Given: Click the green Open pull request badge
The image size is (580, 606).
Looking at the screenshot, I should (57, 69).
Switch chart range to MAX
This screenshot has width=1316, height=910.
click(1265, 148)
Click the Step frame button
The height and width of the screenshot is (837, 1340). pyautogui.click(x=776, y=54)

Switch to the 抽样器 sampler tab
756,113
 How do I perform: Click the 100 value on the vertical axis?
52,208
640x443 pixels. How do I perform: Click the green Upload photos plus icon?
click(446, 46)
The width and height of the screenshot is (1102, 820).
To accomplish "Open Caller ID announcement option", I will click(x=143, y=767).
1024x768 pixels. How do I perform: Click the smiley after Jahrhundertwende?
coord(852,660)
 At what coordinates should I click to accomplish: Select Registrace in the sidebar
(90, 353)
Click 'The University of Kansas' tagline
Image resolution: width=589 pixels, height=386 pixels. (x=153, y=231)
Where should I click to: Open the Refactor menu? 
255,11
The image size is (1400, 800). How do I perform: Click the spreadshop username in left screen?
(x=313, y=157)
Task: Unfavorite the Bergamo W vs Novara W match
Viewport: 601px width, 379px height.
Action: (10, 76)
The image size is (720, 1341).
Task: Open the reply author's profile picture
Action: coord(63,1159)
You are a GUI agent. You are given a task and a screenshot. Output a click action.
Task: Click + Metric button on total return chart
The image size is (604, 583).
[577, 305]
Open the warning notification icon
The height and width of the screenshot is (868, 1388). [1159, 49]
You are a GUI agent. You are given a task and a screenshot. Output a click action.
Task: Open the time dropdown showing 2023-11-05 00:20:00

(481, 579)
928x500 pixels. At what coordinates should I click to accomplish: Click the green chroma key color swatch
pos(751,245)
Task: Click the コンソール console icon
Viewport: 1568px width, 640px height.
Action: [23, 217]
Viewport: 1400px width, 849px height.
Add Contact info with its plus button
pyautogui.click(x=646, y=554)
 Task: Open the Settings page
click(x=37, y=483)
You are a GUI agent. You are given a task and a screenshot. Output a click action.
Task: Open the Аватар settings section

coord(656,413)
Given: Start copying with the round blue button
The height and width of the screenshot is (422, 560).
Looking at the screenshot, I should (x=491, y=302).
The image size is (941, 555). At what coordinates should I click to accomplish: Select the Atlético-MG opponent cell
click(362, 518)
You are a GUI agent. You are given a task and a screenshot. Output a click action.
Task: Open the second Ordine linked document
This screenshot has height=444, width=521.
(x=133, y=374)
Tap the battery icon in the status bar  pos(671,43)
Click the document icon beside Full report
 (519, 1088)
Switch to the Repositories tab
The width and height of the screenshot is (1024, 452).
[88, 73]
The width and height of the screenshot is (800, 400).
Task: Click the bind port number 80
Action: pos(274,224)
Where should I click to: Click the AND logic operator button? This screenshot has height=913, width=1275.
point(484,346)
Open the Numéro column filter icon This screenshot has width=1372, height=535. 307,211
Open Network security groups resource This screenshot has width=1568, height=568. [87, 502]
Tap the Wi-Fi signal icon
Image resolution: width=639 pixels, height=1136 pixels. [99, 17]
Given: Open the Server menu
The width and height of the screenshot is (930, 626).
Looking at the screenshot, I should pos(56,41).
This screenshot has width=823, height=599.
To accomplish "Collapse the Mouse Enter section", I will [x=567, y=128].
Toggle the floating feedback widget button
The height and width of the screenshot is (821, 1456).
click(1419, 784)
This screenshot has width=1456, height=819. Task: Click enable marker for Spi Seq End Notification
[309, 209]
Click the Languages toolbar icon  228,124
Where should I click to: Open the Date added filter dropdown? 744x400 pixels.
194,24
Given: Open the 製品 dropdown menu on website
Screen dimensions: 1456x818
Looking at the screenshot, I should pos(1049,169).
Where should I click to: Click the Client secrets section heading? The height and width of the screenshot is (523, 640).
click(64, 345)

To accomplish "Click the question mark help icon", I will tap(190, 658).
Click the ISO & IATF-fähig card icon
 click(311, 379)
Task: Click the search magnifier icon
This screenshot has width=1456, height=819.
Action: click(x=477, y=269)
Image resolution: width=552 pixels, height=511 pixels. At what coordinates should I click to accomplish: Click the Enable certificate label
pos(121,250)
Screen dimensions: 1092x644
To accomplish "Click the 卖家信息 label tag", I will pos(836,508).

+++

:: BRIEF ::
Copy out every one of the records above word for word, leaving nothing out and changing nothing.

:: EXERCISE OUTPUT ::
Given: Click the green Open pull request badge
The image size is (580, 606).
Looking at the screenshot, I should (57, 69).
Switch chart range to MAX
This screenshot has width=1316, height=910.
click(1265, 148)
Click the Step frame button
The height and width of the screenshot is (837, 1340). pyautogui.click(x=776, y=54)

Switch to the 抽样器 sampler tab
756,113
 How do I perform: Click the 100 value on the vertical axis?
52,208
640x443 pixels. How do I perform: Click the green Upload photos plus icon?
click(446, 46)
The width and height of the screenshot is (1102, 820).
To accomplish "Open Caller ID announcement option", I will click(x=143, y=767).
1024x768 pixels. How do I perform: Click the smiley after Jahrhundertwende?
coord(852,660)
 At what coordinates should I click to accomplish: Select Registrace in the sidebar
(90, 353)
Click 'The University of Kansas' tagline
Image resolution: width=589 pixels, height=386 pixels. (x=153, y=231)
Where should I click to: Open the Refactor menu? 
255,11
The image size is (1400, 800). How do I perform: Click the spreadshop username in left screen?
(x=313, y=157)
Task: Unfavorite the Bergamo W vs Novara W match
Viewport: 601px width, 379px height.
Action: (10, 76)
The image size is (720, 1341).
Task: Open the reply author's profile picture
Action: coord(63,1159)
You are a GUI agent. You are given a task and a screenshot. Output a click action.
Task: Click + Metric button on total return chart
The image size is (604, 583).
[577, 305]
Open the warning notification icon
The height and width of the screenshot is (868, 1388). [1159, 49]
You are a GUI agent. You are given a task and a screenshot. Output a click action.
Task: Open the time dropdown showing 2023-11-05 00:20:00

(481, 579)
928x500 pixels. At what coordinates should I click to accomplish: Click the green chroma key color swatch
pos(751,245)
Task: Click the コンソール console icon
Viewport: 1568px width, 640px height.
Action: [23, 217]
Viewport: 1400px width, 849px height.
Add Contact info with its plus button
pyautogui.click(x=646, y=554)
 Task: Open the Settings page
click(x=37, y=483)
You are a GUI agent. You are given a task and a screenshot. Output a click action.
Task: Open the Аватар settings section

coord(656,413)
Given: Start copying with the round blue button
The height and width of the screenshot is (422, 560).
Looking at the screenshot, I should (x=491, y=302).
The image size is (941, 555). At what coordinates should I click to accomplish: Select the Atlético-MG opponent cell
click(362, 518)
You are a GUI agent. You are given a task and a screenshot. Output a click action.
Task: Open the second Ordine linked document
This screenshot has height=444, width=521.
(x=133, y=374)
Tap the battery icon in the status bar  pos(671,43)
Click the document icon beside Full report
 (519, 1088)
Switch to the Repositories tab
The width and height of the screenshot is (1024, 452).
[88, 73]
The width and height of the screenshot is (800, 400).
Task: Click the bind port number 80
Action: pos(274,224)
Where should I click to: Click the AND logic operator button? This screenshot has height=913, width=1275.
point(484,346)
Open the Numéro column filter icon This screenshot has width=1372, height=535. 307,211
Open Network security groups resource This screenshot has width=1568, height=568. [87, 502]
Tap the Wi-Fi signal icon
Image resolution: width=639 pixels, height=1136 pixels. [99, 17]
Given: Open the Server menu
The width and height of the screenshot is (930, 626).
Looking at the screenshot, I should pos(56,41).
This screenshot has width=823, height=599.
To accomplish "Collapse the Mouse Enter section", I will [x=567, y=128].
Toggle the floating feedback widget button
The height and width of the screenshot is (821, 1456).
click(1419, 784)
This screenshot has width=1456, height=819. Task: Click enable marker for Spi Seq End Notification
[309, 209]
Click the Languages toolbar icon  228,124
Where should I click to: Open the Date added filter dropdown? 744x400 pixels.
194,24
Given: Open the 製品 dropdown menu on website
Screen dimensions: 1456x818
Looking at the screenshot, I should pos(1049,169).
Where should I click to: Click the Client secrets section heading? The height and width of the screenshot is (523, 640).
click(64, 345)

To accomplish "Click the question mark help icon", I will tap(190, 658).
Click the ISO & IATF-fähig card icon
 click(311, 379)
Task: Click the search magnifier icon
This screenshot has width=1456, height=819.
Action: click(x=477, y=269)
Image resolution: width=552 pixels, height=511 pixels. At what coordinates should I click to accomplish: Click the Enable certificate label
pos(121,250)
Screen dimensions: 1092x644
To accomplish "Click the 卖家信息 label tag", I will pos(836,508).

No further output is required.